(Saved entries)
- - - - -
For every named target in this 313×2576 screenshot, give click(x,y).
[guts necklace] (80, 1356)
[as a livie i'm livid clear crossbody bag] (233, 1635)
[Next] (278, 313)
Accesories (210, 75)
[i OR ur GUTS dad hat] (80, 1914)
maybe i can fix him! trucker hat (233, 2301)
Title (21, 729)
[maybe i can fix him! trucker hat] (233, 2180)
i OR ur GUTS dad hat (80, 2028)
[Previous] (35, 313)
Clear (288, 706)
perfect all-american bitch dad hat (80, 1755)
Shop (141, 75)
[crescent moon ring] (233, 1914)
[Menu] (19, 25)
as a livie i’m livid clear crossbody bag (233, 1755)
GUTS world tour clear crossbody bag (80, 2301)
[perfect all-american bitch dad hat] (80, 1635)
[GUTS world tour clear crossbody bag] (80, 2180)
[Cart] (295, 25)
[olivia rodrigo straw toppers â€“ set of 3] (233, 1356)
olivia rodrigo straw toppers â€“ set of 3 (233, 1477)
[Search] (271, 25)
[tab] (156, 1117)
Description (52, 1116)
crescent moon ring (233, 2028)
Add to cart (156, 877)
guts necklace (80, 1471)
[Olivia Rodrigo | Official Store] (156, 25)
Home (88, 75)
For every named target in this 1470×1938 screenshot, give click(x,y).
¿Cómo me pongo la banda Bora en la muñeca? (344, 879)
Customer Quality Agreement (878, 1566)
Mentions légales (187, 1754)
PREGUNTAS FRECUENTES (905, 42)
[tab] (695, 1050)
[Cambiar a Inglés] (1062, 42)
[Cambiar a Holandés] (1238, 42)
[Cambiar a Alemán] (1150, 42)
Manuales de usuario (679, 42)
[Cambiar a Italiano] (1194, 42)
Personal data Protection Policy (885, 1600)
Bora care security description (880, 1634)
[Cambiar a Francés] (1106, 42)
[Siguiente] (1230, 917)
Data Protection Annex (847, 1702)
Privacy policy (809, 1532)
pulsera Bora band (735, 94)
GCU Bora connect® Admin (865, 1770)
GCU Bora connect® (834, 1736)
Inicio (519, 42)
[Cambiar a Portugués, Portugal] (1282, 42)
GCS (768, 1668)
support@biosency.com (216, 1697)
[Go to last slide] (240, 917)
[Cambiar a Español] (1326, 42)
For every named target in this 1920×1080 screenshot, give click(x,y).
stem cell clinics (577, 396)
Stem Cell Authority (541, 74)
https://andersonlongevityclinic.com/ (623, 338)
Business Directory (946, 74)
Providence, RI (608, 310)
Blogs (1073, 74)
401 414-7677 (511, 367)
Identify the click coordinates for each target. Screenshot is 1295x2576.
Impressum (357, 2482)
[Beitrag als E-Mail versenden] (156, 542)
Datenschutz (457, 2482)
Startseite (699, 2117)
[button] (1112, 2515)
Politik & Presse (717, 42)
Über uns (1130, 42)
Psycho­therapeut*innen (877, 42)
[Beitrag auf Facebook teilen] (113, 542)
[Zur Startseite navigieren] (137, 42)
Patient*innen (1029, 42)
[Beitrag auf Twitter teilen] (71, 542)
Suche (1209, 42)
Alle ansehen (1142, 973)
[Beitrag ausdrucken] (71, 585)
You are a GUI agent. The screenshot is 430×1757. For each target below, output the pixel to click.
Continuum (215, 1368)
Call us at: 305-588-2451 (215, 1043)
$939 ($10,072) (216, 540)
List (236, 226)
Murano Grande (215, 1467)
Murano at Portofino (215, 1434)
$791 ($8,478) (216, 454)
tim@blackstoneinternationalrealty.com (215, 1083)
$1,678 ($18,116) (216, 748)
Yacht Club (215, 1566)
- - - - -
# What is being asked
Could you retype all of the entries exactly, leaving none out?

# Reply to the task
For every named target in this 313×2576 screenshot, give click(x,y).
[guts necklace] (80, 1356)
[as a livie i'm livid clear crossbody bag] (233, 1635)
[Next] (278, 313)
Accesories (210, 75)
[i OR ur GUTS dad hat] (80, 1914)
maybe i can fix him! trucker hat (233, 2301)
Title (21, 729)
[maybe i can fix him! trucker hat] (233, 2180)
i OR ur GUTS dad hat (80, 2028)
[Previous] (35, 313)
Clear (288, 706)
perfect all-american bitch dad hat (80, 1755)
Shop (141, 75)
[crescent moon ring] (233, 1914)
[Menu] (19, 25)
as a livie i’m livid clear crossbody bag (233, 1755)
GUTS world tour clear crossbody bag (80, 2301)
[perfect all-american bitch dad hat] (80, 1635)
[GUTS world tour clear crossbody bag] (80, 2180)
[Cart] (295, 25)
[olivia rodrigo straw toppers â€“ set of 3] (233, 1356)
olivia rodrigo straw toppers â€“ set of 3 (233, 1477)
[Search] (271, 25)
[tab] (156, 1117)
Description (52, 1116)
crescent moon ring (233, 2028)
Add to cart (156, 877)
guts necklace (80, 1471)
[Olivia Rodrigo | Official Store] (156, 25)
Home (88, 75)
For every named target in this 1470×1938 screenshot, give click(x,y).
¿Cómo me pongo la banda Bora en la muñeca? (344, 879)
Customer Quality Agreement (878, 1566)
Mentions légales (187, 1754)
PREGUNTAS FRECUENTES (905, 42)
[tab] (695, 1050)
[Cambiar a Inglés] (1062, 42)
[Cambiar a Holandés] (1238, 42)
[Cambiar a Alemán] (1150, 42)
Manuales de usuario (679, 42)
[Cambiar a Italiano] (1194, 42)
Personal data Protection Policy (885, 1600)
Bora care security description (880, 1634)
[Cambiar a Francés] (1106, 42)
[Siguiente] (1230, 917)
Data Protection Annex (847, 1702)
Privacy policy (809, 1532)
pulsera Bora band (735, 94)
GCU Bora connect® Admin (865, 1770)
GCU Bora connect® (834, 1736)
Inicio (519, 42)
[Cambiar a Portugués, Portugal] (1282, 42)
GCS (768, 1668)
support@biosency.com (216, 1697)
[Go to last slide] (240, 917)
[Cambiar a Español] (1326, 42)
For every named target in this 1920×1080 screenshot, give click(x,y).
stem cell clinics (577, 396)
Stem Cell Authority (541, 74)
https://andersonlongevityclinic.com/ (623, 338)
Business Directory (946, 74)
Providence, RI (608, 310)
Blogs (1073, 74)
401 414-7677 (511, 367)
Identify the click coordinates for each target. Screenshot is 1295x2576.
Impressum (357, 2482)
[Beitrag als E-Mail versenden] (156, 542)
Datenschutz (457, 2482)
Startseite (699, 2117)
[button] (1112, 2515)
Politik & Presse (717, 42)
Über uns (1130, 42)
Psycho­therapeut*innen (877, 42)
[Beitrag auf Facebook teilen] (113, 542)
[Zur Startseite navigieren] (137, 42)
Patient*innen (1029, 42)
[Beitrag auf Twitter teilen] (71, 542)
Suche (1209, 42)
Alle ansehen (1142, 973)
[Beitrag ausdrucken] (71, 585)
You are a GUI agent. The screenshot is 430×1757. For each target below, output the pixel to click.
Continuum (215, 1368)
Call us at: 305-588-2451 (215, 1043)
$939 ($10,072) (216, 540)
List (236, 226)
Murano Grande (215, 1467)
Murano at Portofino (215, 1434)
$791 ($8,478) (216, 454)
tim@blackstoneinternationalrealty.com (215, 1083)
$1,678 ($18,116) (216, 748)
Yacht Club (215, 1566)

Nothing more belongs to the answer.